Nilainya lumayan lah, sama sekali nggak ada nilai pelajaran yang diulang, terlebih memang nilai terkecil buat diulang di sekolahnya itu cukup mencengangkan.
Kalau dulu saya SD nilai paling rendah itu di atas 50, lah sekarang kalau nggak salah 75 deh, untuk sekolah si kakak.

Ngehek nggak tuh?

Tapi ketika kelas 1, si kakak Alhamdulillah bisa mengikuti semua pelajaran dengan baik.
Karenaaaa....

Ya saya belum punya 2 anak, yang diurus ya si kakak doang, hahaha.
Si kakak juga dulu masih aktif ikut kumon, dan terbiasa mengerjakan PR setiap hari, jadinya yang namanya belajar itu, bukan hal yang beban banget buat dia, saking udah terbiasa ngerjain PR kumon.

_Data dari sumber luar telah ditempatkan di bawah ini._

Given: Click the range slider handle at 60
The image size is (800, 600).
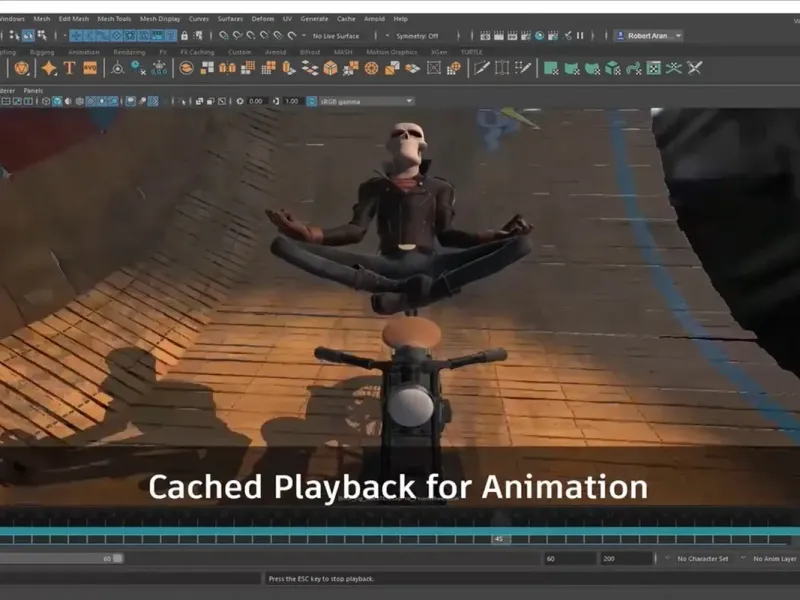Looking at the screenshot, I should click(x=117, y=559).
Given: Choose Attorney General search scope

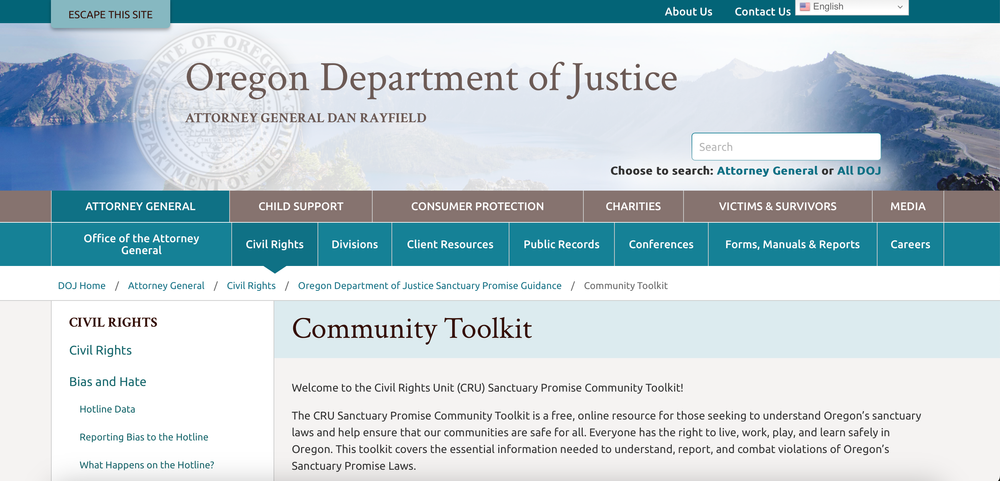Looking at the screenshot, I should click(767, 171).
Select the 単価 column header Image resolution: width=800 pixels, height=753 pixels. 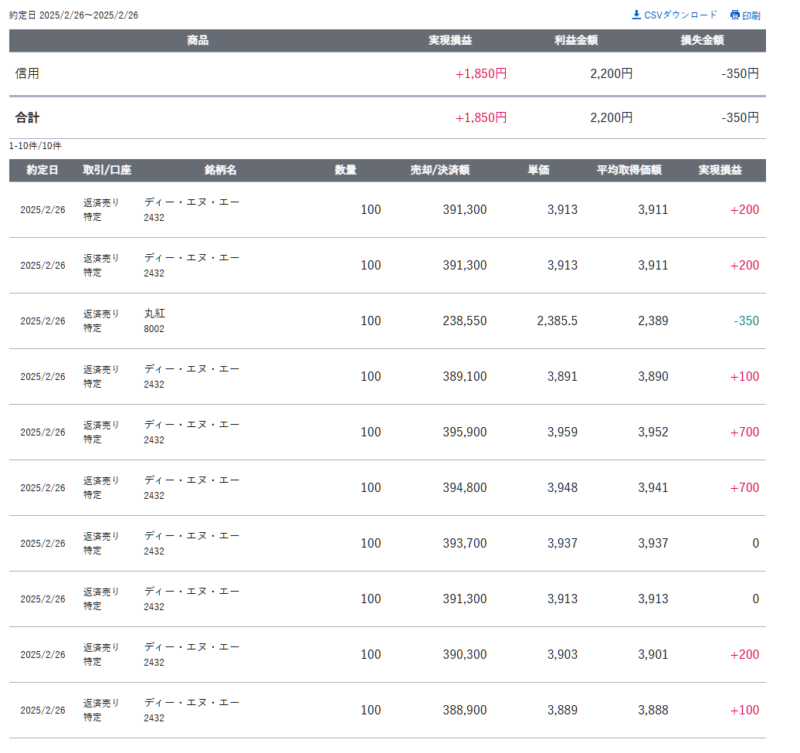[538, 170]
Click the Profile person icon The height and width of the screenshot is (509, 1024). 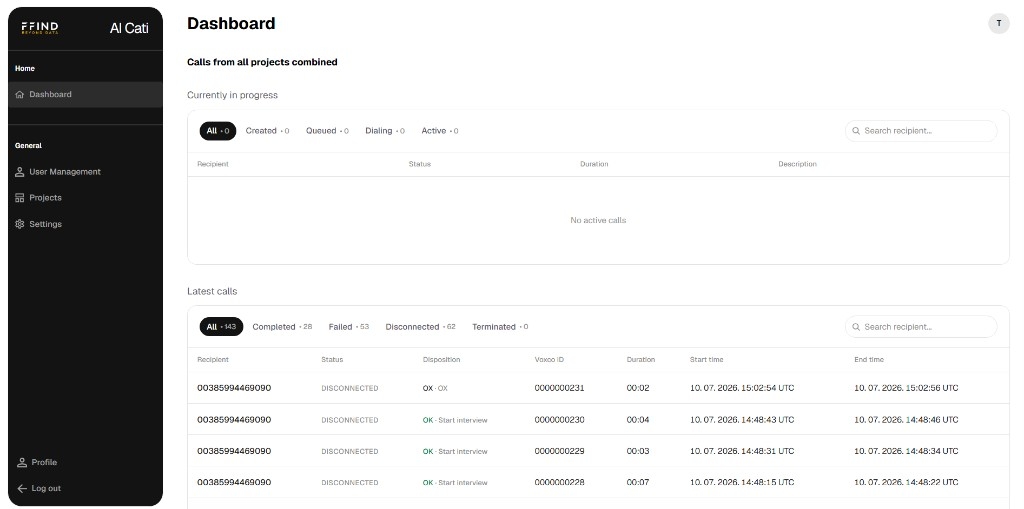tap(22, 463)
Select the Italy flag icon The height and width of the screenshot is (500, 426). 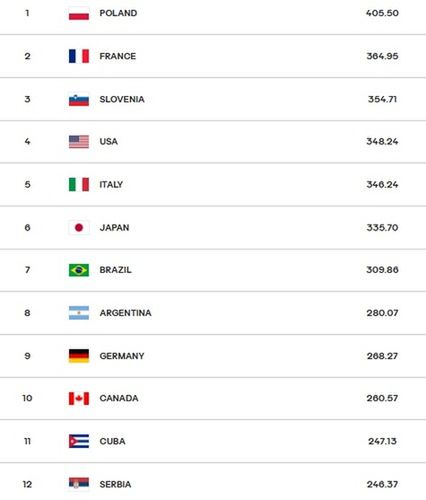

Lah, semenjak adiknya lahir, dan pas juga setahun kemudian papinya mengalami gonjang ganjing pekerjaan dan berpengaruh dengan ekonomi keluarga, mau nggak mau saya bukan hanya nambah kudu urusin si adik, tapi juga harus cari duit dari rumah.

Ampun deh, karuan aja saya hampir gila dengan semua ekspektasi prestasi si kakak itu, yang ada saya selalu memarahi dia, untuk bisa mandiri, karena jujur saya nggak sanggup lagi bisa mendampingi, seperti ketika adiknya belum lahir.

harapan orang tua untuk anak

Itu belum seberapa.
Sejak awal, memang banyak keluarga besar, maupun teman-teman dekat maupun luas, yang kurang setuju kami menyekolahkan si kakak di sekolah yang SPPnya ngalahin SPP saya waktu kuliah dulu, hahaha.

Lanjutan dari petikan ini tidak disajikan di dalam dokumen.